- [YOUR ASSIGNMENT] The word "link" marks the lines you need; copy each of them from the data.

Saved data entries

■ ■ ■ ■ ■

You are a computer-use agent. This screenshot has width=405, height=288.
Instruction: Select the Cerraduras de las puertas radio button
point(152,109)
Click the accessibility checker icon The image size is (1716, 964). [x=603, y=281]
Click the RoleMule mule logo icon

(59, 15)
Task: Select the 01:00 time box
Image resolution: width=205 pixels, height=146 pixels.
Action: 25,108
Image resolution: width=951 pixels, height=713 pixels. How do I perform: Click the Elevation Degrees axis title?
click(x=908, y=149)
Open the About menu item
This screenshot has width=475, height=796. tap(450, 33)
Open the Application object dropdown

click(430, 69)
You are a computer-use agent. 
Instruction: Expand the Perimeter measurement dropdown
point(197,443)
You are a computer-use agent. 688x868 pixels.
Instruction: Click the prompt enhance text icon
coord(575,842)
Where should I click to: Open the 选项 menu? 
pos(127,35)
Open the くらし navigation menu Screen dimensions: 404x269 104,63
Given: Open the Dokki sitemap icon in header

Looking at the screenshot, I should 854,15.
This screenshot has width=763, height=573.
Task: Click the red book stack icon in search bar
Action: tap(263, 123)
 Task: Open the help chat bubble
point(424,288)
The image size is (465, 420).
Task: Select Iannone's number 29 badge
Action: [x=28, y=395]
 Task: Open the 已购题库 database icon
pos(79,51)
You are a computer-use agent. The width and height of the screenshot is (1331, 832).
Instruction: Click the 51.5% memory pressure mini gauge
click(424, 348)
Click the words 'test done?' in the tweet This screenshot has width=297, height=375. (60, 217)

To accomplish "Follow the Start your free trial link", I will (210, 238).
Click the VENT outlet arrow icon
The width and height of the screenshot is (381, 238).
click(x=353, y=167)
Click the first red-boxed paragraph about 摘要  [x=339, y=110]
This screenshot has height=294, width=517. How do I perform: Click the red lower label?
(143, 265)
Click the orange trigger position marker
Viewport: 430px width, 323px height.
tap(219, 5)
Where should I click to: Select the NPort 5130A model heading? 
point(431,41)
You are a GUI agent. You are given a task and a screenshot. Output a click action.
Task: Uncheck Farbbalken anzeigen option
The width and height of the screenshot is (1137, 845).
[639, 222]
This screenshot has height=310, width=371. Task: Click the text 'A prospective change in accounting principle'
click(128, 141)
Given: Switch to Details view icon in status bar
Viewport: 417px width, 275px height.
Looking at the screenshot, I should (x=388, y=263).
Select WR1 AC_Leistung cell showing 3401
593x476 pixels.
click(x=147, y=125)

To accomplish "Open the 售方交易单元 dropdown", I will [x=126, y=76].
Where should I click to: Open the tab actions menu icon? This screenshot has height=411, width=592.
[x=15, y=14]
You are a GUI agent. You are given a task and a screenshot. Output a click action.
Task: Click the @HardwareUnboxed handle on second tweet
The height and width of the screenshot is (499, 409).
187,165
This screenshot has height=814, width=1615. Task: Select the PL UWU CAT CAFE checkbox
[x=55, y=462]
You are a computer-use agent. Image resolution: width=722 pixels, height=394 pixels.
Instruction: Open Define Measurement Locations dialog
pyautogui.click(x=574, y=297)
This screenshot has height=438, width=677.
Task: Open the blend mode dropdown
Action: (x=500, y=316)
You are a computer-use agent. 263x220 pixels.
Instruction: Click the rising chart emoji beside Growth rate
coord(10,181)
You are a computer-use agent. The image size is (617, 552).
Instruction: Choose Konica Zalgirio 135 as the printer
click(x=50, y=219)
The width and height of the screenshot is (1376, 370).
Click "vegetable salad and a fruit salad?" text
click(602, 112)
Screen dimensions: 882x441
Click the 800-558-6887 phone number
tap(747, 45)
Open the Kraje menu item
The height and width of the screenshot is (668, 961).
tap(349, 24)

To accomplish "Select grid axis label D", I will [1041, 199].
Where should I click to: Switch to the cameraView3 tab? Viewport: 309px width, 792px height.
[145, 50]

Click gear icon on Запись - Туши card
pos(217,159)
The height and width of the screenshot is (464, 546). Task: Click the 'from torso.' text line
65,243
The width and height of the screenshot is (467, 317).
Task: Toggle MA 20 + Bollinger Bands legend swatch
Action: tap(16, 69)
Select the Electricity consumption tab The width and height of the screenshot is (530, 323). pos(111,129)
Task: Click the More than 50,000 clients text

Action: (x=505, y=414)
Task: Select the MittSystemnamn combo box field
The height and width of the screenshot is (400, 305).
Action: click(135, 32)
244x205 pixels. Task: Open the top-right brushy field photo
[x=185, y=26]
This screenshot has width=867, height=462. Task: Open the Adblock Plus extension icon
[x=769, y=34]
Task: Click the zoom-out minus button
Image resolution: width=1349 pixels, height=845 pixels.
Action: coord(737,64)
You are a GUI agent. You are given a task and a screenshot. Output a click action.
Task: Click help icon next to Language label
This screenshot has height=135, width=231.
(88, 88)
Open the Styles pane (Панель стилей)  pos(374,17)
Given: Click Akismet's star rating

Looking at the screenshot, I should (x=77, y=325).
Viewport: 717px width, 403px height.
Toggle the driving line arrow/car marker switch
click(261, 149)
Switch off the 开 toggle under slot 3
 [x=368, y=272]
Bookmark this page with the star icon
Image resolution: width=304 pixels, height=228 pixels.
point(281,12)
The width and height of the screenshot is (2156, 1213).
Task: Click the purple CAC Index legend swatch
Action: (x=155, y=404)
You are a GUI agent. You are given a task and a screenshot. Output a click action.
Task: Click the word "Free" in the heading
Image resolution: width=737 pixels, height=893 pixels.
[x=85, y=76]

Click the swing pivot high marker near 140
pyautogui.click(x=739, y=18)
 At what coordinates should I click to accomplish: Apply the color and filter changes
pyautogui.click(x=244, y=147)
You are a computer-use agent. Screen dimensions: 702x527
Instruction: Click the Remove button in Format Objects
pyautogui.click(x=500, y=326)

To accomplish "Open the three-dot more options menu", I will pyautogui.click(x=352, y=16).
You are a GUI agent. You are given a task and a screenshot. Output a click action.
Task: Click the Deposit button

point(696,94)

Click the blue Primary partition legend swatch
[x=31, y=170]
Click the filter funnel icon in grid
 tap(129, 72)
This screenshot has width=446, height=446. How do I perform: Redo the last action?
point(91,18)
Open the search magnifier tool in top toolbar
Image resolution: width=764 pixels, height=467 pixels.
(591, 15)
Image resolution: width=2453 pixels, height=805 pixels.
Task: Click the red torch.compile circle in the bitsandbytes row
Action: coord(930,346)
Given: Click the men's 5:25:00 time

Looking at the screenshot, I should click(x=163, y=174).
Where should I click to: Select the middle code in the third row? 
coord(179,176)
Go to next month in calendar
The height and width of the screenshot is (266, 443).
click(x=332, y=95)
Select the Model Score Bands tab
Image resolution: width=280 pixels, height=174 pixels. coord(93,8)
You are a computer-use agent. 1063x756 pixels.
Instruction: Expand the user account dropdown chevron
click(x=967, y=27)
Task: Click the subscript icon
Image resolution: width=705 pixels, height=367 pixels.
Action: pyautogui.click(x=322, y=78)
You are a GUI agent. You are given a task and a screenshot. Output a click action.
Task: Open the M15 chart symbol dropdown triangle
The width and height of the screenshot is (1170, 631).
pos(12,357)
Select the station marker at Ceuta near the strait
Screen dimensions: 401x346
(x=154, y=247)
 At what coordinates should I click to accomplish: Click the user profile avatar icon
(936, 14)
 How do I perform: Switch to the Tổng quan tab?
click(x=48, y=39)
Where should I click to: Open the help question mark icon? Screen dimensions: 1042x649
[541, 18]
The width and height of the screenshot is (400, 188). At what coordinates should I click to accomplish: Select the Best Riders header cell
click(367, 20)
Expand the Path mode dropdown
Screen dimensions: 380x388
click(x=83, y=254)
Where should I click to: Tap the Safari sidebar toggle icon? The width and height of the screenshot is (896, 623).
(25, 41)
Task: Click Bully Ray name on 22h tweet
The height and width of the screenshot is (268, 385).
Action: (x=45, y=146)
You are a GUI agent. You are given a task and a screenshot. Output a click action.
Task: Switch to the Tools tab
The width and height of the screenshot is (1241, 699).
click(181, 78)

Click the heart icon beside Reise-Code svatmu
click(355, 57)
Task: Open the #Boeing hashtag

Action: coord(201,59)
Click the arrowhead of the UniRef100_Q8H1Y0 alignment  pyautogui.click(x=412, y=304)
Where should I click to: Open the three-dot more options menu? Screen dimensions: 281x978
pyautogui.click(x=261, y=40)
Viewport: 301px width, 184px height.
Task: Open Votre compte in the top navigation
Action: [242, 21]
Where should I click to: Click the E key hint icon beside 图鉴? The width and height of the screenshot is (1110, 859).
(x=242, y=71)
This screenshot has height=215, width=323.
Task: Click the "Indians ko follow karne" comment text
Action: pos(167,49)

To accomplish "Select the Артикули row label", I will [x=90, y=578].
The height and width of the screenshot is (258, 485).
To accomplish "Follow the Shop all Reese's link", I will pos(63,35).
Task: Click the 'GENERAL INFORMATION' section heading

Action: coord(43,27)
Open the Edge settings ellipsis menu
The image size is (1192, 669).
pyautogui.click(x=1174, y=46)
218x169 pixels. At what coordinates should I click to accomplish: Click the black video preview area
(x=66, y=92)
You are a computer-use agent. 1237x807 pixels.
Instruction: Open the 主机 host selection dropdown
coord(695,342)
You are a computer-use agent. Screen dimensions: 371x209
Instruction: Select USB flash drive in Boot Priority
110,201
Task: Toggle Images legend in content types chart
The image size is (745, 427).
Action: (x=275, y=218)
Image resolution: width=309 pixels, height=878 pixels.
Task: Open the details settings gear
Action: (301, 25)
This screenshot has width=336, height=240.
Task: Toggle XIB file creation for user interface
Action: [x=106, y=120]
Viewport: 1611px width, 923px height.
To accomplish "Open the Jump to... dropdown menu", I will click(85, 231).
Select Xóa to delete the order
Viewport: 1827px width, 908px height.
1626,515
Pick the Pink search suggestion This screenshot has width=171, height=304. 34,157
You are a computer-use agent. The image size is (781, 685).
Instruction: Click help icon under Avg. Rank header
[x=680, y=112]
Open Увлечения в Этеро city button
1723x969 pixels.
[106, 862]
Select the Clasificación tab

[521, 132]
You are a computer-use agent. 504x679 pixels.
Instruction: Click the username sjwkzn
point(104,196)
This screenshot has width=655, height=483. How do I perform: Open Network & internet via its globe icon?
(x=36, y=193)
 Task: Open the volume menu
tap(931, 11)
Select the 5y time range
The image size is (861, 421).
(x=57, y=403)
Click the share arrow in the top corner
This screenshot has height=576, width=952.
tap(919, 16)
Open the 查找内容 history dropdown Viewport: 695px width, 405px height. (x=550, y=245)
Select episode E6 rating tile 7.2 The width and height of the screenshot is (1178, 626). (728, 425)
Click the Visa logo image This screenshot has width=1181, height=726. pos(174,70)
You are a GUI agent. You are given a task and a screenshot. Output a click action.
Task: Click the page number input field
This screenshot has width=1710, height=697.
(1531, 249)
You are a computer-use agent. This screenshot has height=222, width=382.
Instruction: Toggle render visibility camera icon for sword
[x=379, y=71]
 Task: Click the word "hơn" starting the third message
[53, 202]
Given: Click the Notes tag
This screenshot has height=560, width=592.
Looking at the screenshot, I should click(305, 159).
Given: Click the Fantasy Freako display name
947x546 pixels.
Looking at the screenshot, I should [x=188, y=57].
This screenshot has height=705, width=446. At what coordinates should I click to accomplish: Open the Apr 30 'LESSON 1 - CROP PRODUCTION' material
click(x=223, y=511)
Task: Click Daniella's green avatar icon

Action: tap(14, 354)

■ ■ ■ ■ ■

- [WRITTEN ANSWER]
To accomplish "Follow the Start your free trial link", I will (210, 238).
To accomplish "Follow the Shop all Reese's link", I will pos(63,35).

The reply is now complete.